Introduction: ANY QUESTIONS?

Hey, do you like questions? Questions come in lots of different flavors. Of course, there are the boring questions:

Who was the thirteenth president of the United States?

What is the state bird of Montana?

Then there are those corny questions called riddles:

Why did the chicken cross the playground?

To get to the other slide.

Then there are the head-scratching, noggin-tickling questions:

Why do we drive on a parkway but park on a driveway?

Why does after dark occur after light?

Why are whales still chubby after all that swimming?

Why don’t sheep shrink in the rain?

Why do cameras have round lenses but take square pictures?

Why does night fall but day break?

Why do we call one of the hottest dishes chili?

Why are many people afraid of heights, but no one is afraid of widths?

Those questions probably don’t have answers, but they’re fun to ask anyway.

Then there are questions that do have answers. For example, do you ever stand on the beach and wonder how the moon way up there causes all those waves way down here? Or how long it would take to travel to another galaxy?

We could get those answers without much problem. That’s why we have science. The kind of science called physics would tell us about the moon and tides. Astronomy would tell us about how long to plan for an intergalactic vacation.

BIG-LEAGUE QUESTIONS

Then there are those questions that everyone wonders about at some time or another:

How did this world get here?

Is there a God?

Which religion is true?

In case you’re interested, a book called Case for a Creator works on the God question. Another one called Case for Christ covers questions about Jesus, such as: Was he really the Son of God? Could he really have risen from the dead?

This book is filled with big-league questions about believing in God and following Christ. A lot of Christians wonder about these noggin-nibblers:

If God is good, why does he let bad things happen in the world?

Do miracles happen or does science prove they are impossible?

Is Jesus the only way to get into heaven? What about other religions?

If I have questions or doubts, does that mean I’m not a Christian?

WHY ASK IN THE FIRST PLACE?

Those are some brain-drainers! People ask these questions all the time, and why shouldn’t they? The answers are very important. It’s only natural that folks would wonder.

And here’s one more question: Should people who already believe in God ask for answers?
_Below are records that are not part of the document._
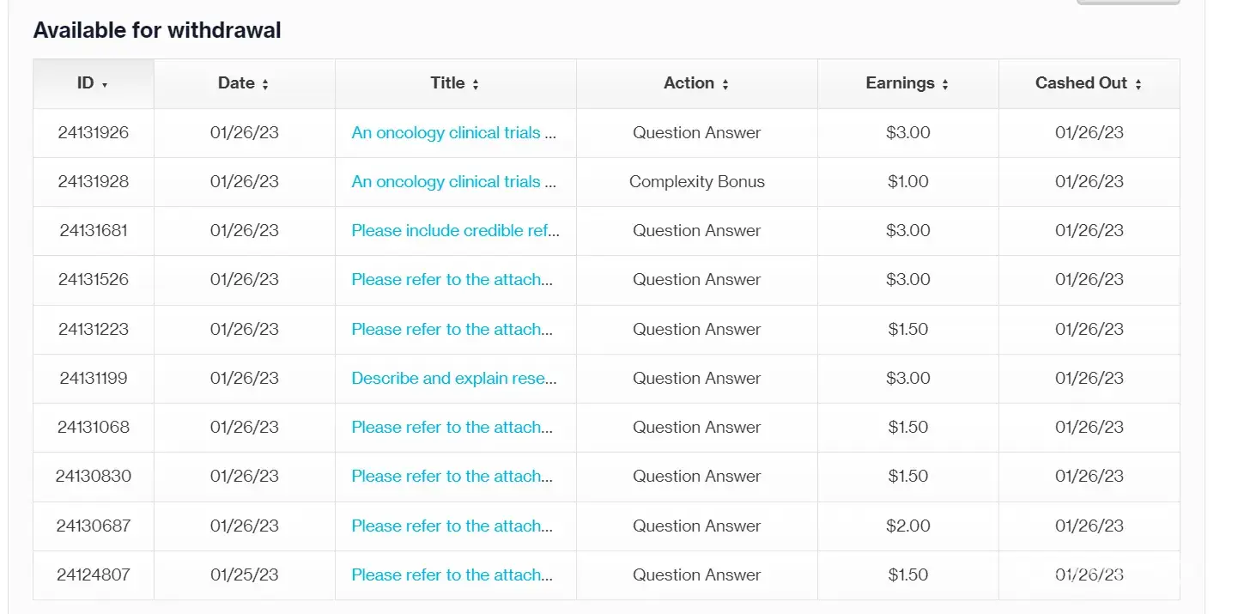Click the Cashed Out sort arrows
The image size is (1238, 614).
1138,84
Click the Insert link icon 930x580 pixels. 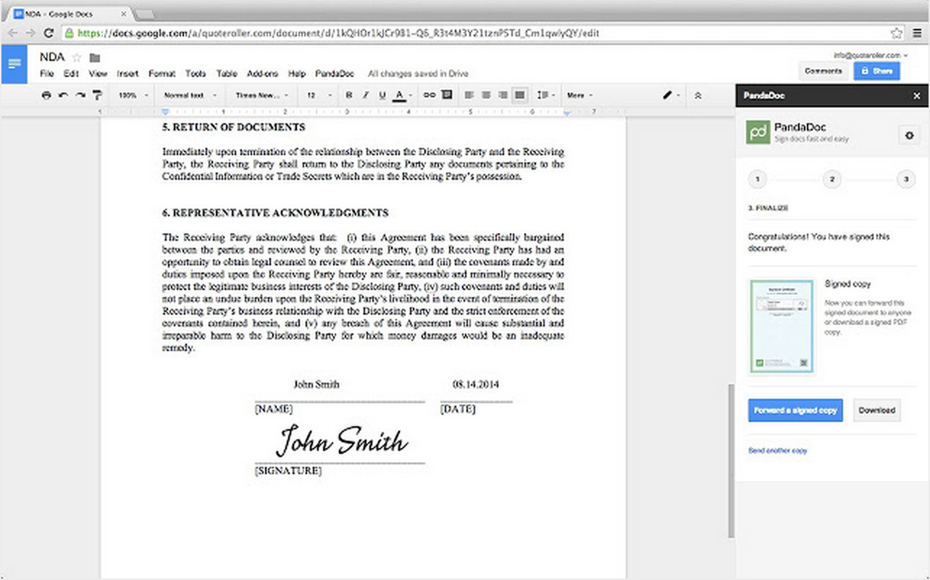click(x=429, y=95)
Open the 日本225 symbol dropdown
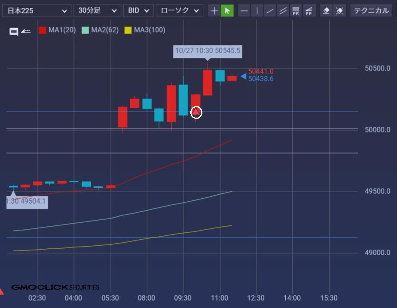Viewport: 397px width, 308px height. [37, 11]
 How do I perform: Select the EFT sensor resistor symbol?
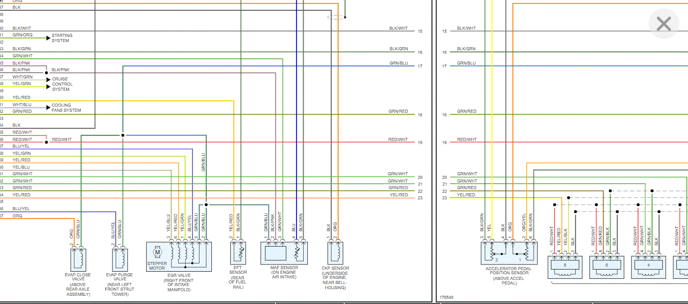click(238, 253)
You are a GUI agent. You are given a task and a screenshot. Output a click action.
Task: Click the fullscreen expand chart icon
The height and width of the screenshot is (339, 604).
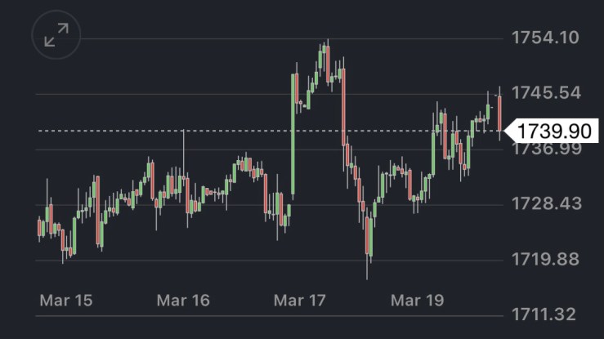pos(56,35)
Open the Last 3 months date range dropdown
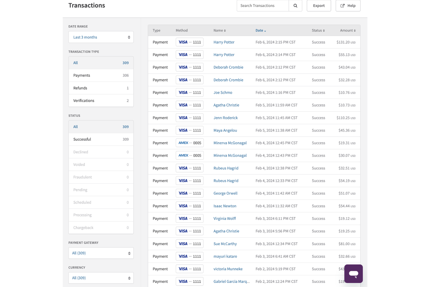Image resolution: width=430 pixels, height=287 pixels. 101,37
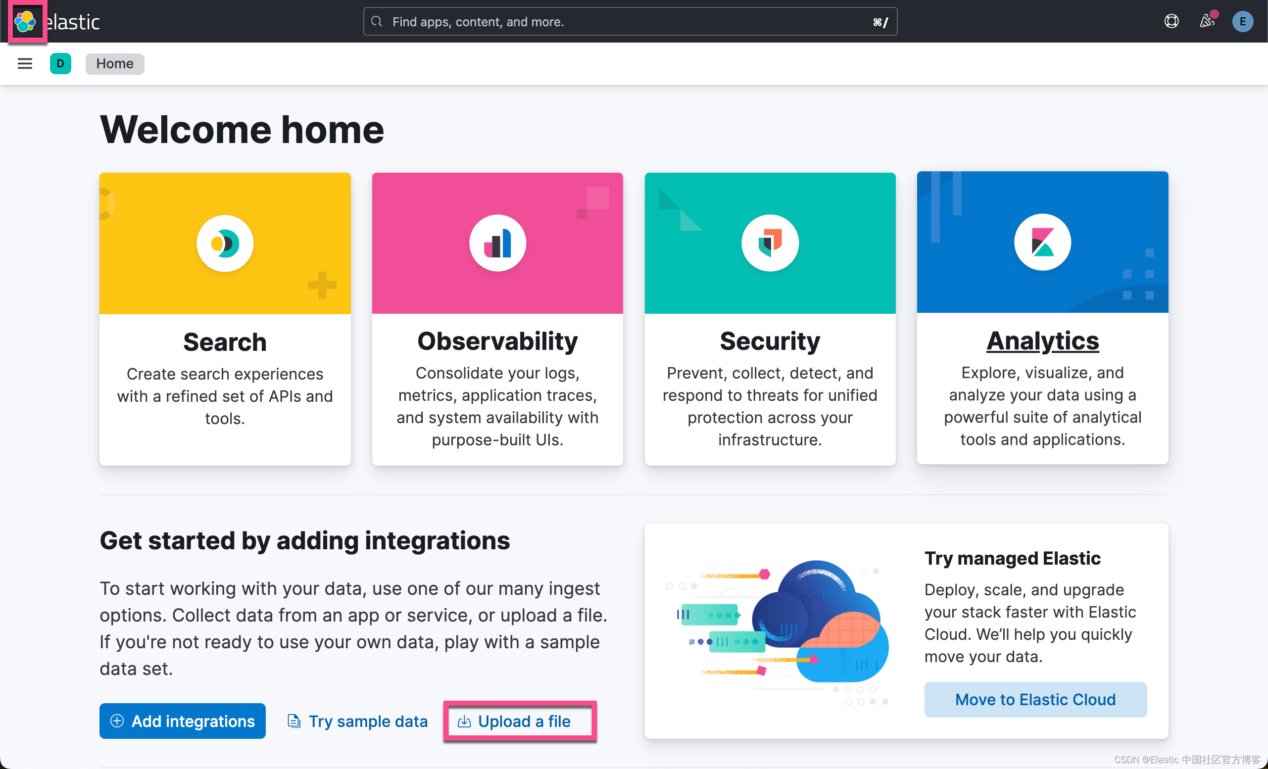
Task: Click the Find apps search field
Action: (630, 21)
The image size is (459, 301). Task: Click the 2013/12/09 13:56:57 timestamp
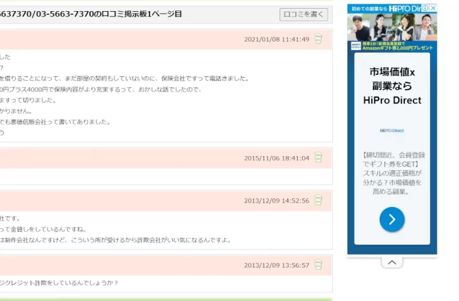click(x=276, y=265)
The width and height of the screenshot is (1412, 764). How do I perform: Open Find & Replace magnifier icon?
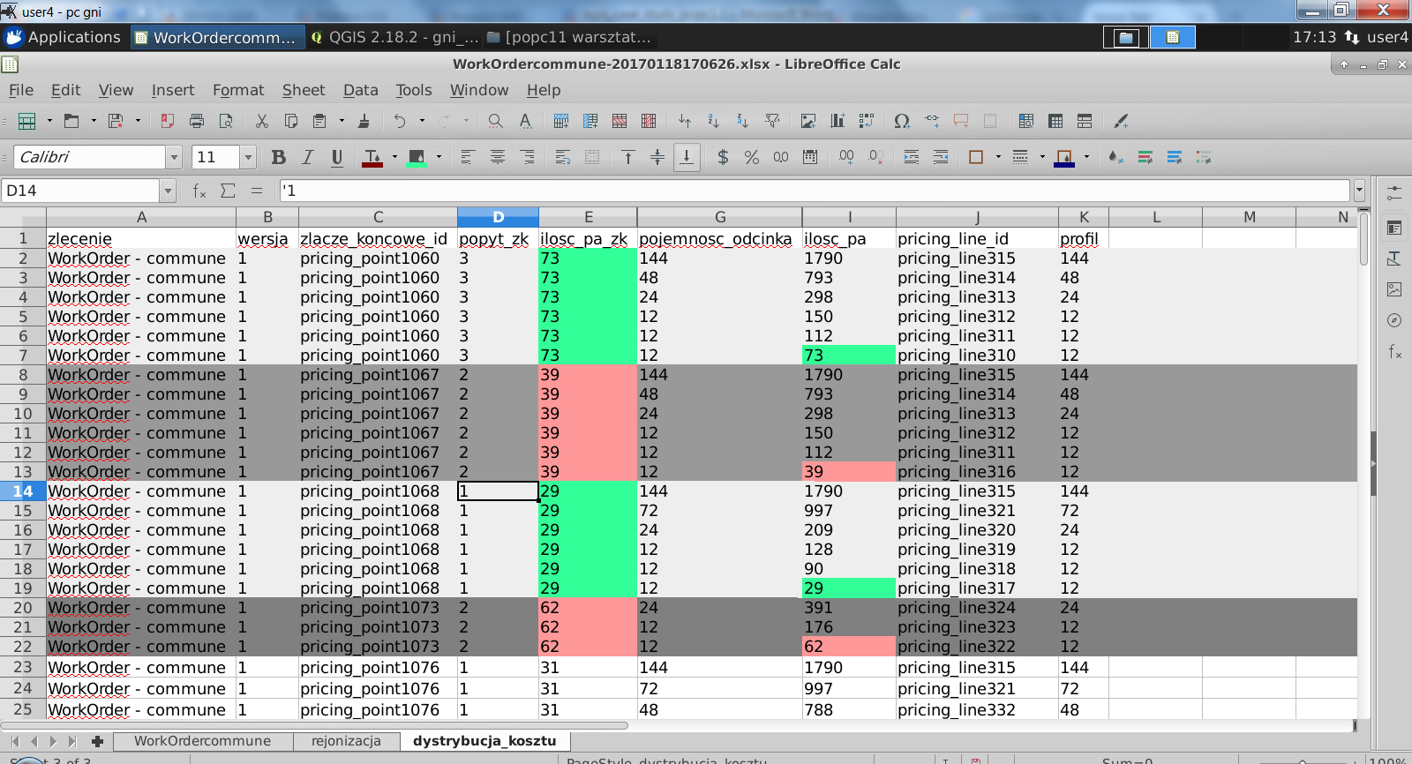(495, 121)
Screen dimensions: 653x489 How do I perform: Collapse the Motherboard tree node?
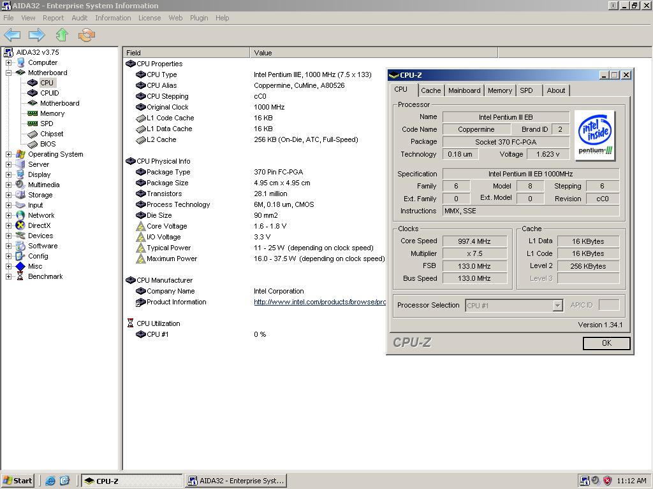coord(8,73)
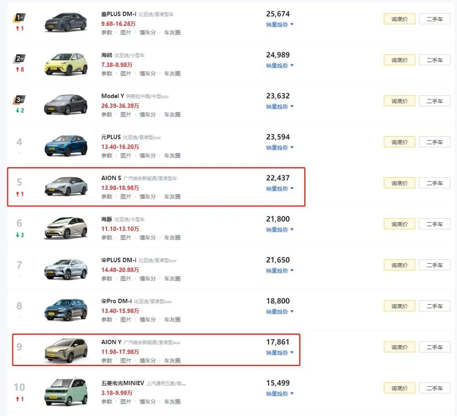Expand 销量趋势 dropdown for 秦PLUS DM-i
Image resolution: width=457 pixels, height=416 pixels.
pos(279,25)
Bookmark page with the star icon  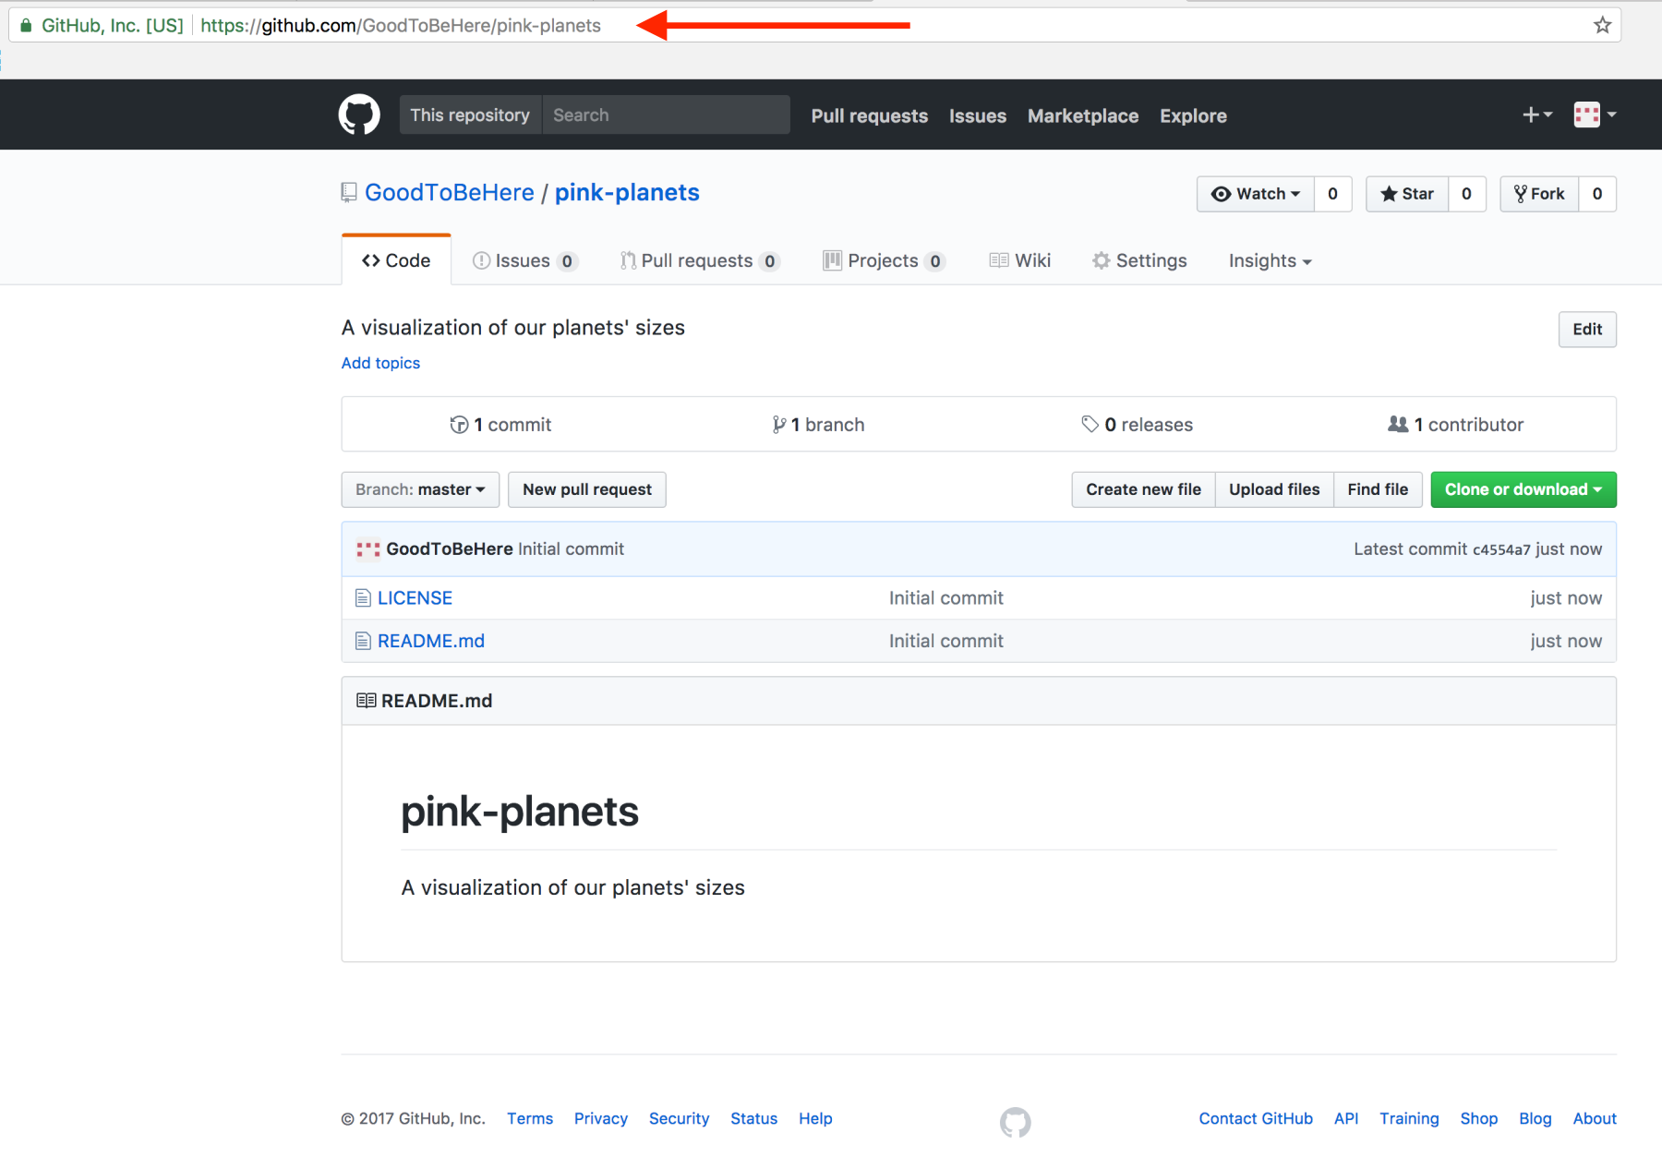point(1603,26)
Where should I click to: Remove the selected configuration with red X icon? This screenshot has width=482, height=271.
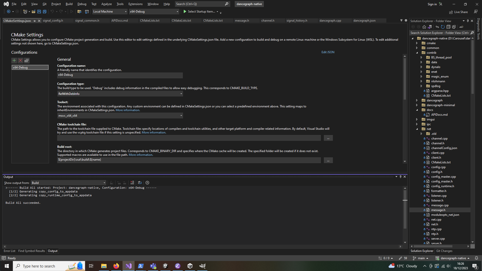(20, 60)
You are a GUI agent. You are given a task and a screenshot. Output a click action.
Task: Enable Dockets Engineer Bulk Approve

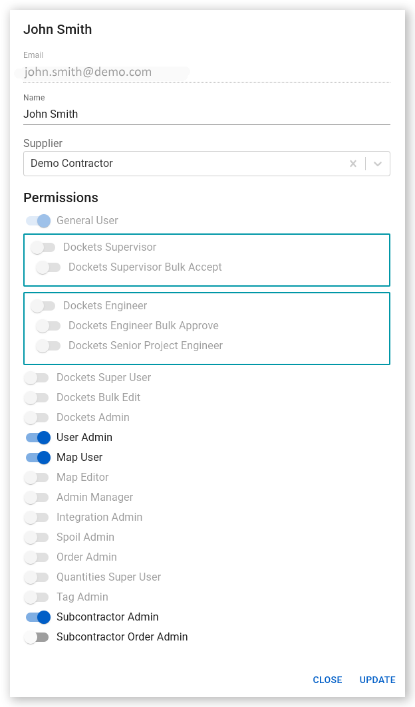[x=49, y=325]
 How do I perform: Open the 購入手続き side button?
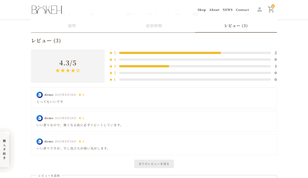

If they wonder, for instance, whether God is really fair, does that mean they don’t trust God enough? Should they just ignore the tough stuff and go on believing in God?

No, because questions—especially questions about faith—are too important to let us do that. Whether you believe in God or not, it’s a pretty good idea to give these questions some thought. Look at it this way: people have worked on these riddles for thousands of years, and they haven’t proved yet that God isn’t alive. So what do you have to lose?

Not your faith. Faith is like a muscle that just becomes stronger the more you put it to work. Proverbs 18:17 tells us, The first one to tell his case seems right. Then someone else comes forward and questions him. That’s just a fancy way of saying it’s important to carefully ask the right questions to get the right clues—don’t be too quick to jump to conclusions. Then you can make up your own mind about the truth.

ASK. SEARCH. KNOCK.

Jesus said this: Ask, and it will be given to you. Search, and you will find. Knock, and the door will be opened to you. Everyone who asks will receive. He who searches will find. The door will be opened to the one who knocks (Matthew 7:7–8).

Ask, search, and knock. Why?

Imagine trying to find an old friend who moved away from the neighborhood. How would you go about it? First, you would ask. Anybody know where my friend’s new house is? Maybe someone at school would say, I heard that kid lives over near the park now.

Ask

Search

Knock

What would you do next? You would search. Maybe you’d get on your bike and ride to the park to look for your friend. Finally, what would you do when you found the right house? You would knock. Then you could see your friend face-to-face.

That’s why we ask questions about God. It’s a way of finding him for ourselves. Asking leads us to search for him more actively, and searching for him makes it possible to meet him.

Remember, even though it’s important to ask questions about God to find him, he is always searching for you.

In this verse, God’s talking: When you look for me with all your heart, you will find me (Jeremiah 29:13). That means to seek with your best effort.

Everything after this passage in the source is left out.